Northern Arizona offers a cornucopia of tribal cultures and stunning landscapes. Revel in nature’s glorious artwork in the homelands of the Havasupai and Hualapai at the Grand Canyon or delve into Navajo culture in the heart of Monument Valley. Watch a Hopi Katsina carver at work atop a mesa along the Hopi Arts Trail on S.R. 264, or imagine yourself as one of the first people to traverse the Arizona Plateau at Mu’uputs Canyon in Pipe Springs National Monument.
North Central Arizona
Phoenix’s summer playland is also home to some of Arizona’s most well-known Native peoples, the Apache. Deep in the forested slopes of the White Mountains, outdoor adventure beckons. Enjoy a relaxing stay at the luxurious Prescott Resort or in a cabin at Hawley Lake with a fishing line dangling in the water. Stalk the big game in lands once traveled by Geronimo and Cochise. History permeates the city of Prescott, the original capital of the Arizona Territory, and along the lush Verde River, where the Yavapai and Apache people once lived.

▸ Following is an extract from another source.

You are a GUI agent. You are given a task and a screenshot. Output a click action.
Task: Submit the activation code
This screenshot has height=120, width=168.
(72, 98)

Tucson and Southern Arizona
The Sonoran Desert may appear harsh and hostile to humans, but the Desert People, the Tohono O’odham, showcase how they build a good life and create art from its hidden resources. Stop by Arizona’s only Forbes Travel Guide Four-Star casino resort, Casino Del Sol Resort, to try your luck and hit the links at the Sewailo Golf Club. To experience Tucson’s rich history and culture, visit the Old Pascua Museum and Yaqui Cultural Center in the Old Pascua community, which shares the compelling story of the Pascua Yaqui people.
Arizona’s West Coast
The waters of the Colorado River have drawn people for millennia, and thus are home to many American Indian communities. The Cocopah Resort & Conference Center offers quiet, well-appointed lodging with a Southwestern flair. Immerse yourself in traditional Cocopah culture and history at the Cocopah Museum and The Quechan Cultural Center, located at the Quechan Casino-Resort, which showcases Quechan art and culture. Regardless of where you go, visitors can indulge in golf, hiking, water sports, bird watching or just lounging by the cool waters while delving into the history and culture of the river peoples of Arizona’s West Coast.
American Indian Etiquette
In addition to welcoming travelers to their lands, each tribal nation also sets visitor guidelines to help balance community, tradition and tourism. Traveling with an American Indian guide is also highly recommended, as guides offer firsthand cultural and historical insights, occasional increased access and guidance on adhering to traditions.